Le système C-RAM — Counter-Rocket, Artillery and Mortar — déployé autour de l'ambassade est conçu pour intercepter des roquettes et des obus. Face aux drones kamikazes qui se multiplient, ses limites sont atteintes. Le soir du 17 mars, il en a arrêté deux sur trois : le troisième a pénétré l'enceinte. Ce taux d'interception, qui semblerait satisfaisant en temps normal, est insuffisant quand les salves se succèdent plusieurs fois par nuit.

Le département d'État a ordonné en début de mois le départ de tout le personnel non essentiel de l'ambassade. Ce qui reste sur place, ce sont les diplomates de permanence, les Marines chargés de la sécurité, et les agents du renseignement. Les États-Unis ont par ailleurs demandé à l'ensemble de leurs postes diplomatiques dans le monde de revoir leurs dispositifs de sécurité — une mesure qui illustre la crainte d'un débordement du conflit bien au-delà du Moyen-Orient. Des représentations américaines au Canada et en Norvège ont déjà été prises pour cible.
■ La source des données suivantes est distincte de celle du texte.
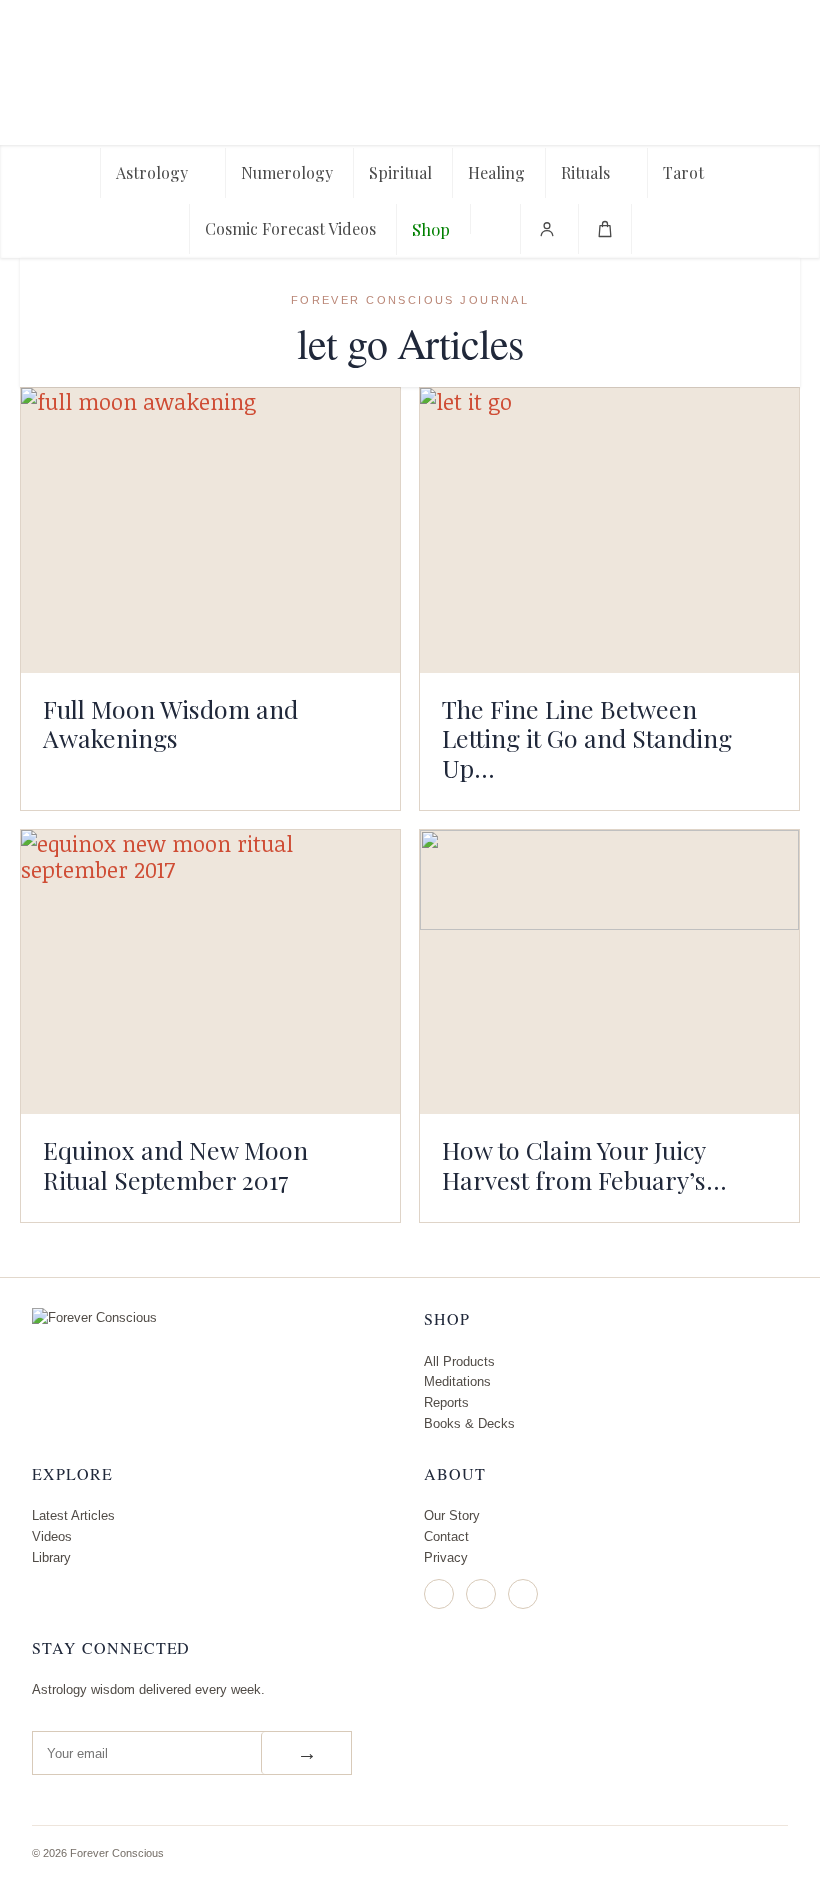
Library (51, 1557)
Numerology (287, 172)
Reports (446, 1402)
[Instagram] (439, 1594)
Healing (496, 172)
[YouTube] (523, 1594)
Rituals (585, 172)
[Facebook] (481, 1594)
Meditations (457, 1381)
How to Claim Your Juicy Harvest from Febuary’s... (584, 1164)
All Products (459, 1361)
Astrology (152, 172)
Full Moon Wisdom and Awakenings (170, 723)
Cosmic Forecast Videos (290, 228)
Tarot (683, 172)
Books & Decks (469, 1423)
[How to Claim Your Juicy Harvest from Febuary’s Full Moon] (609, 972)
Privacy (446, 1557)
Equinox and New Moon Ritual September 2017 (175, 1164)
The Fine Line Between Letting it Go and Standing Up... (587, 738)
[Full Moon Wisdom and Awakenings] (210, 530)
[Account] (547, 229)
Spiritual (400, 172)
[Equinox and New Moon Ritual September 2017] (210, 972)
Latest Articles (73, 1515)
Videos (52, 1536)
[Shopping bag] (605, 229)
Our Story (452, 1515)
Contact (446, 1536)
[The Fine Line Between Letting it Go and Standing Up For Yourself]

À Bagdad, les clients des restaurants ne lèvent plus les yeux quand les missiles de la défense antiaérienne déchirent le ciel. C'est peut-être là le signe le plus inquiétant de ce que la guerre fait à une ville : elle finit par sembler normale.
Journaliste AFP — Bagdad, 17 mars 2026

Que font les États-Unis ?

Washington frappe. Chaque attaque contre l'ambassade ou contre des soldats américains dans la région déclenche des représailles : des frappes imputées à l'aviation américaine contre des bastions des Brigades du Hezbollah à Bagdad et dans d'autres régions d'Irak. Le 14 mars, c'est précisément une frappe contre un bastion du groupe qui avait provoqué la première attaque à grande échelle contre l'ambassade — une escalade en boucle qui ressemble moins à une stratégie qu'à une spirale.

Le gouvernement irakien se retrouve pris en étau. Al-Soudani a haussé le ton ces derniers jours, exigeant publiquement que les deux parties respectent la souveraineté irakienne. Mais sa marge de manœuvre est infime : il ne peut pas expulser les milices pro-iraniennes — trop puissantes, trop intégrées dans le tissu social et sécuritaire du pays —, et il ne peut pas non plus demander aux Américains de partir alors que leur présence militaire garantit partiellement sa survie politique.

Pendant ce temps, à Erbil, au Kurdistan irakien, les explosions de ce mercredi matin ont rappelé que le feu s'étend. La capitale kurde, longtemps épargnée, est désormais dans le rayon d'action des milices. Et à Bagdad, une nouvelle nuit commence.